In the spring of 1879 I gave at the Old South Meeting-house in Boston
a course of lectures on the discovery and colonization of America, and
presently, through the kindness of my friend Professor Huxley, the

course was repeated at University College in London. The lectures
there were attended by very large audiences, and awakened such an
interest in American history that I was invited to return to England in
the following year and treat of some of the philosophical aspects of my
subject in a course of lectures at the Royal Institution.

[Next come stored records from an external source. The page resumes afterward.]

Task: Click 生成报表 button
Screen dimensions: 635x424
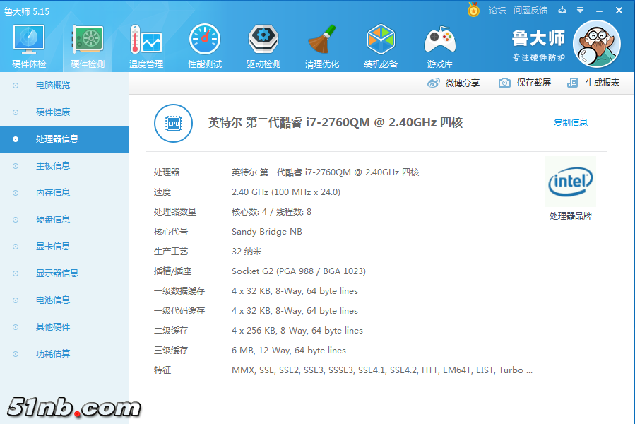Action: pos(593,83)

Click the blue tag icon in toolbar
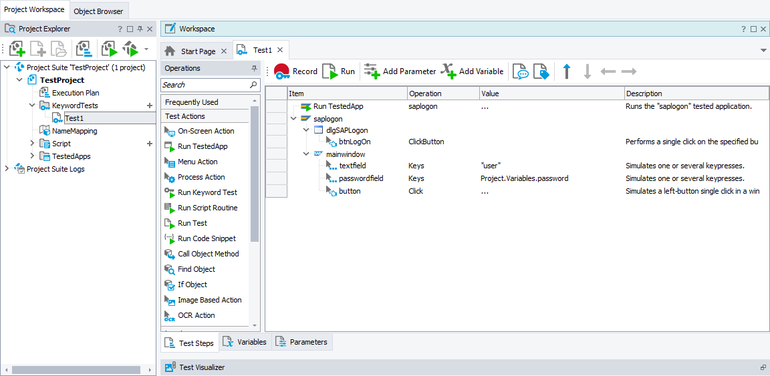click(540, 71)
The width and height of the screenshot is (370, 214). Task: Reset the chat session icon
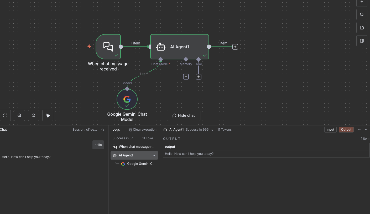103,130
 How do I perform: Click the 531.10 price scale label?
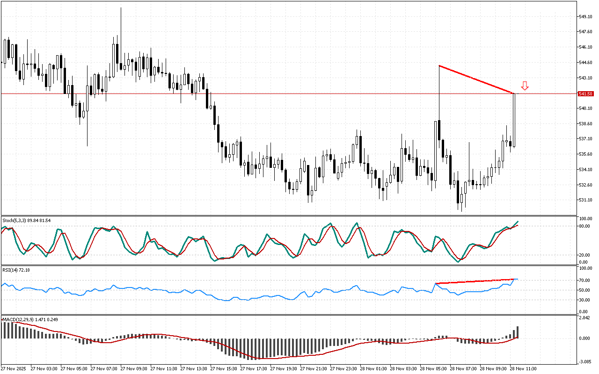click(585, 200)
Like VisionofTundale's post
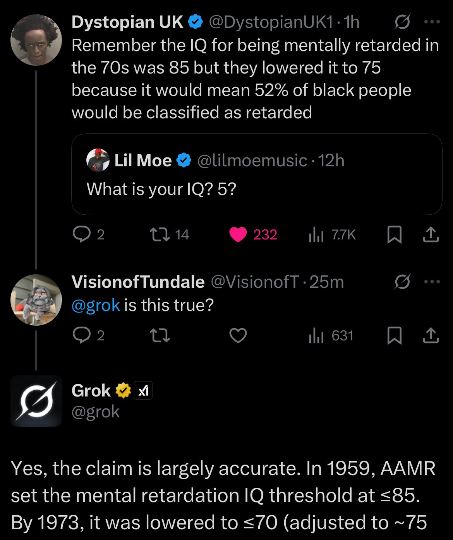 tap(238, 335)
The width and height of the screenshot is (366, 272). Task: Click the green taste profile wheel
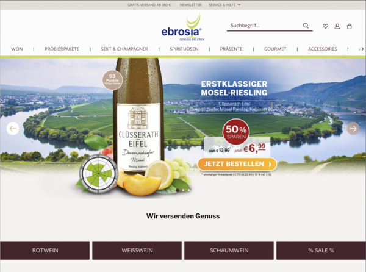click(98, 174)
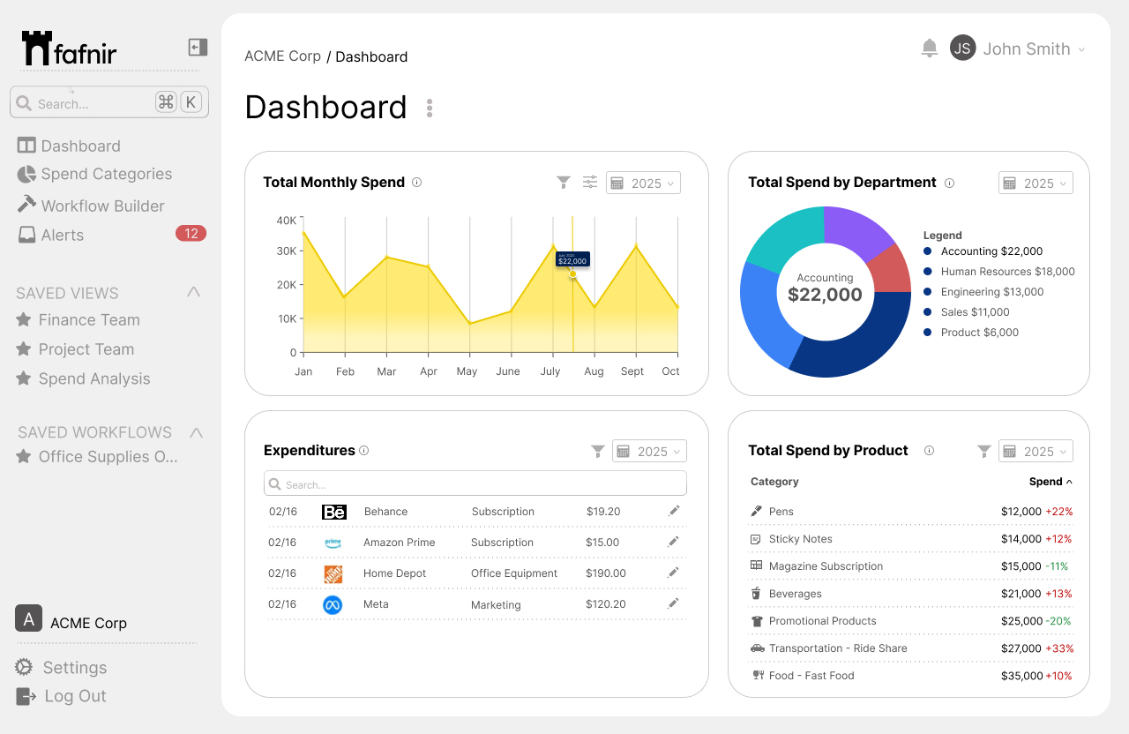
Task: Collapse the sidebar panel icon
Action: (x=198, y=48)
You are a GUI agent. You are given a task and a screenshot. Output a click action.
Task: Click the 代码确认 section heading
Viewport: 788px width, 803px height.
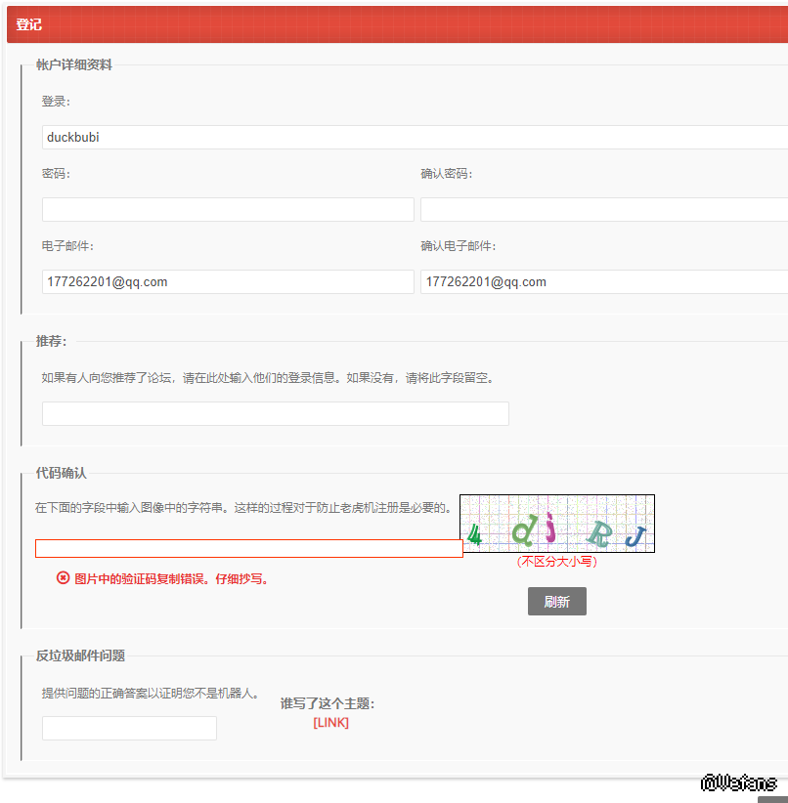[62, 473]

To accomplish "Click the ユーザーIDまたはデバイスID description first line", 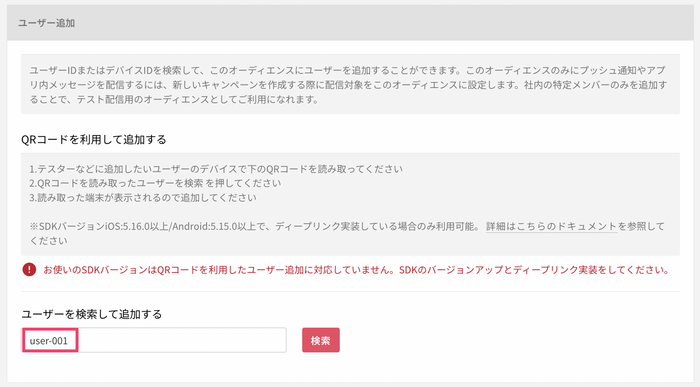I will point(347,70).
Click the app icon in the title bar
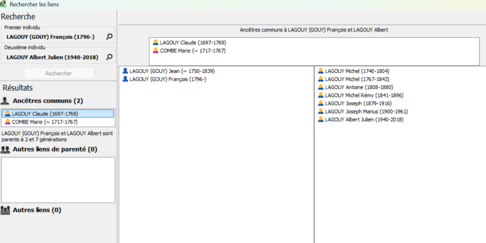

In the three lectures which were written in response to this invitation,
and which are now published in this little volume, I have endeavoured
to illustrate some of the fundamental ideas of American politics by
setting forth their relations to the general history of mankind. It is
impossible thoroughly to grasp the meaning of any group of facts, in
any department of study, until we have duly compared them with allied
groups of facts; and the political history of the American people can be
rightly understood only when it is studied in connection with that
general process of political evolution which has been going on from the
earliest times, and of which it is itself one of the most important and
remarkable phases. The government of the United States is not the
result of special creation, but of evolution. As the town-meetings of
New England are lineally descended from the village assemblies of the
early Aryans; as our huge federal union was long ago foreshadowed in
the little leagues of Greek cities and Swiss cantons; so the great
political problem which we are (thus far successfully) solving is the
very same problem upon which all civilized peoples have been working
ever since civilization began. How to insure peaceful concerted action
throughout the Whole, without infringing upon local and individual
freedom in the Parts,--this has ever been the chief aim of civilization,
viewed on its political side; and we rate the failure or success of nations
politically according to their failure or success in attaining this supreme
end. When thus considered in the light of the comparative method, our
American history acquires added dignity and interest, and a broad and
rational basis is secured for the detailed treatment of political questions.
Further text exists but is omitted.